◆ **Supplied entries**:
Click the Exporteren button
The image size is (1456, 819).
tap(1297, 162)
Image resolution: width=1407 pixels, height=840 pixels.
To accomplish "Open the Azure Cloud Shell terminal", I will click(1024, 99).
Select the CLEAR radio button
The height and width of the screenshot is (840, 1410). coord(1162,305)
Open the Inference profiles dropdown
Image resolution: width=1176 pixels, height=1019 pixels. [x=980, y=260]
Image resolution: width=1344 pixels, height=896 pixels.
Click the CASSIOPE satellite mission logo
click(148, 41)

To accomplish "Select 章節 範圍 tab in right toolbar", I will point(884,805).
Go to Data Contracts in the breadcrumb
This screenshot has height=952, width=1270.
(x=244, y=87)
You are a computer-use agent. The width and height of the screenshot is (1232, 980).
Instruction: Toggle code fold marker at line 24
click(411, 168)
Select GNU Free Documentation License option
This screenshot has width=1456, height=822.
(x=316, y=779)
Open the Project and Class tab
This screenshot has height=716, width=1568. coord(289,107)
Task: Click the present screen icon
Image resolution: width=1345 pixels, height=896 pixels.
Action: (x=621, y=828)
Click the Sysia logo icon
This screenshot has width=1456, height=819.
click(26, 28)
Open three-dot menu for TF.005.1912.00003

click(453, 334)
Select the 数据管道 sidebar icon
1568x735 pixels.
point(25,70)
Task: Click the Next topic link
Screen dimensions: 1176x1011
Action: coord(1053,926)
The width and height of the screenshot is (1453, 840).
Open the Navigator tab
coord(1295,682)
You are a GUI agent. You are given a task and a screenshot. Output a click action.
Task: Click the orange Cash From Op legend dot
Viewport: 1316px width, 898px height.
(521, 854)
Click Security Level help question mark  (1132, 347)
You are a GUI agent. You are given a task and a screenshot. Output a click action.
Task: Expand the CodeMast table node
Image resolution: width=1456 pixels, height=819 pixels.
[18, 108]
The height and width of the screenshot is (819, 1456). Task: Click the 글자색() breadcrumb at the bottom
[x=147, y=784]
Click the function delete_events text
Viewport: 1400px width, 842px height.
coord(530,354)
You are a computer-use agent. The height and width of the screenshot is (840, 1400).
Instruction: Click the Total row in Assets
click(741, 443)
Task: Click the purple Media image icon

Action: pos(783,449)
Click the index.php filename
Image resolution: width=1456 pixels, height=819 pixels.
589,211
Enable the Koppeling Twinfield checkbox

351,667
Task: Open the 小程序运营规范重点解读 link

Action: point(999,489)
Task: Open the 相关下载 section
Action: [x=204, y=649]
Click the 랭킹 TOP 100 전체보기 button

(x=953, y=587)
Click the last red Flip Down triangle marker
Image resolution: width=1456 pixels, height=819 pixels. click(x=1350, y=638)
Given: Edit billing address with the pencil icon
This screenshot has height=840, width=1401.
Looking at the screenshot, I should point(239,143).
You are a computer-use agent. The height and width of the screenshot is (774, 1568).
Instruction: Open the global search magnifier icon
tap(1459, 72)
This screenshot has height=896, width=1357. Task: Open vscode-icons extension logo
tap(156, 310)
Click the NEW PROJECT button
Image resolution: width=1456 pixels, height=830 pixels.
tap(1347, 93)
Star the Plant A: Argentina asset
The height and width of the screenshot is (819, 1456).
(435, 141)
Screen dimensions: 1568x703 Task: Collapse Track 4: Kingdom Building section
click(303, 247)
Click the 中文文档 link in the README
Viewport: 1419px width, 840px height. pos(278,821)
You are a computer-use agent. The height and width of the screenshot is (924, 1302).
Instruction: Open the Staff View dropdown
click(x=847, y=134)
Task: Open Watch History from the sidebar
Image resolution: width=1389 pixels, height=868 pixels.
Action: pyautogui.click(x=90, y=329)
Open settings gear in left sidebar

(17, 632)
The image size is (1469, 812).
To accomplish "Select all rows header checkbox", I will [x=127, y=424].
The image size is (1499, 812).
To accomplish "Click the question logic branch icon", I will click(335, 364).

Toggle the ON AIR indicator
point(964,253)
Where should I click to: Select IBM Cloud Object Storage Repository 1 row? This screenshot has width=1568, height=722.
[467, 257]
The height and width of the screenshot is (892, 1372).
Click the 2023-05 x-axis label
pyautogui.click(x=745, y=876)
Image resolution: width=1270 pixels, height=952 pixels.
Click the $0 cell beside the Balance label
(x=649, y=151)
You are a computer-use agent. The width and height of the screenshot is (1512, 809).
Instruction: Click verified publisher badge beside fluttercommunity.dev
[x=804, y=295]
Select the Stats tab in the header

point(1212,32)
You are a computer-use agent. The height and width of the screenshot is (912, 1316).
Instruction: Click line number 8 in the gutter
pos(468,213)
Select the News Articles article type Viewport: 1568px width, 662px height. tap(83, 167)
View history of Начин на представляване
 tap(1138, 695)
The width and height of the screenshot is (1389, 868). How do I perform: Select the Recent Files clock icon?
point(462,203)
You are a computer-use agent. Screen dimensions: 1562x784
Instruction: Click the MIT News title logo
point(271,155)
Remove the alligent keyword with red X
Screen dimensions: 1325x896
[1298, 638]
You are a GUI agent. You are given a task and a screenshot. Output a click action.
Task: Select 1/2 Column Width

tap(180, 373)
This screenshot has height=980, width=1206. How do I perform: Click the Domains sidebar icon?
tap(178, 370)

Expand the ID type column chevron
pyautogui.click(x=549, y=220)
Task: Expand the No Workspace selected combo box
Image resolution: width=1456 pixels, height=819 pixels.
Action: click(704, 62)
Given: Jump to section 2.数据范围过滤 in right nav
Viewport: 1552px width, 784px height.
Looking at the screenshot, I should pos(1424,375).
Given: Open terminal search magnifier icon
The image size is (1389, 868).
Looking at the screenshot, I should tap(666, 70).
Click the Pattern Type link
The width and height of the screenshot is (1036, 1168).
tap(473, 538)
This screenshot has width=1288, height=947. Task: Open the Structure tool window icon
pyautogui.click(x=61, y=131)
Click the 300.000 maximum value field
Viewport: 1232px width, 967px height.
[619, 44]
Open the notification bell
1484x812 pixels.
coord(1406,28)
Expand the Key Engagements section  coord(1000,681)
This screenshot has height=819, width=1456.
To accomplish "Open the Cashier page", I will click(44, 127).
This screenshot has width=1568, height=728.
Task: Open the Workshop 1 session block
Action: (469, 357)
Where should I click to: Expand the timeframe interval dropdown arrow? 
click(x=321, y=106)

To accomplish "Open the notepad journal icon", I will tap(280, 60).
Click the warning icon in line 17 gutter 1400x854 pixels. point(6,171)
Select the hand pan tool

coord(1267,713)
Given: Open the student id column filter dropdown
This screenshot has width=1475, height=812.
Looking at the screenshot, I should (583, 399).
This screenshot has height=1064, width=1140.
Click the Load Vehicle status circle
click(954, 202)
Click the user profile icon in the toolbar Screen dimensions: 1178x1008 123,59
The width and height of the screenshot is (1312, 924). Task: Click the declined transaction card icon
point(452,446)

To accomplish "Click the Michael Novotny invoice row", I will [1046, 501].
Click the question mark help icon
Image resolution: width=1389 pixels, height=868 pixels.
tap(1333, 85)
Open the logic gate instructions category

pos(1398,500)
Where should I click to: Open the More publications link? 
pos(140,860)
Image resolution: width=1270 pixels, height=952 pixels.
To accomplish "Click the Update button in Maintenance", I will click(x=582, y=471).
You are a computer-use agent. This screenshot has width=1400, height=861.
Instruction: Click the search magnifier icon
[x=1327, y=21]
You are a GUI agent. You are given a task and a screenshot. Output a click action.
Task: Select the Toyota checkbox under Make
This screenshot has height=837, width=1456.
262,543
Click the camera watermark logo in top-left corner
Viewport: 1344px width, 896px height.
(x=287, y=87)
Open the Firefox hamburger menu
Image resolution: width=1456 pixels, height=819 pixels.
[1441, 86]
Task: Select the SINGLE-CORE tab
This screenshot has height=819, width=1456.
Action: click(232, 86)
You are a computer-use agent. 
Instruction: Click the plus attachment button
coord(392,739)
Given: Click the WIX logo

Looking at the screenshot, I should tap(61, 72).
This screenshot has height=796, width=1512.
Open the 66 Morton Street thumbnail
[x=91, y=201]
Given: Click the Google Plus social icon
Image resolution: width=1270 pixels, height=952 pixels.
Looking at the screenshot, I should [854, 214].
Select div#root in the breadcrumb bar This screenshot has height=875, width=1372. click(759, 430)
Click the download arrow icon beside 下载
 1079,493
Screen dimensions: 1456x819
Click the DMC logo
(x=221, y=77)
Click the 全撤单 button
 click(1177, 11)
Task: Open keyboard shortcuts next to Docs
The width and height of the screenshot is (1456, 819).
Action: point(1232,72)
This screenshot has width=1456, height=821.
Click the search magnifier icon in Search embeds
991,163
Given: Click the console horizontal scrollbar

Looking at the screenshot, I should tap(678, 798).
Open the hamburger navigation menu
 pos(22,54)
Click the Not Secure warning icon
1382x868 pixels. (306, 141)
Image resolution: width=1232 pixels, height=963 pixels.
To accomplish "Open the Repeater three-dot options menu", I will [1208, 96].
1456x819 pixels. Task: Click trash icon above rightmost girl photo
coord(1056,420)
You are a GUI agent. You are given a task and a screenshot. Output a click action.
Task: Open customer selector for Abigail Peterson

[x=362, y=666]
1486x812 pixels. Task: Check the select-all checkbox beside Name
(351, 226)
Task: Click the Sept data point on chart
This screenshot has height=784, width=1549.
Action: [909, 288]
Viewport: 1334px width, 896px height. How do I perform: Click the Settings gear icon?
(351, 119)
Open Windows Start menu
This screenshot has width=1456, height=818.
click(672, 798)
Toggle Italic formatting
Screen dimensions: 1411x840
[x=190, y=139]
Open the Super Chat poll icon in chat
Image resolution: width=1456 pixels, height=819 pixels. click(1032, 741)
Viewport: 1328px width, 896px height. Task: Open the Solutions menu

◆ **Task directions**: Could you report every line of the material that contains the string "terminal"?

◆ **Expected answer**:
To accomplish "Open the Azure Cloud Shell terminal", I will click(1024, 99).
Given: Open terminal search magnifier icon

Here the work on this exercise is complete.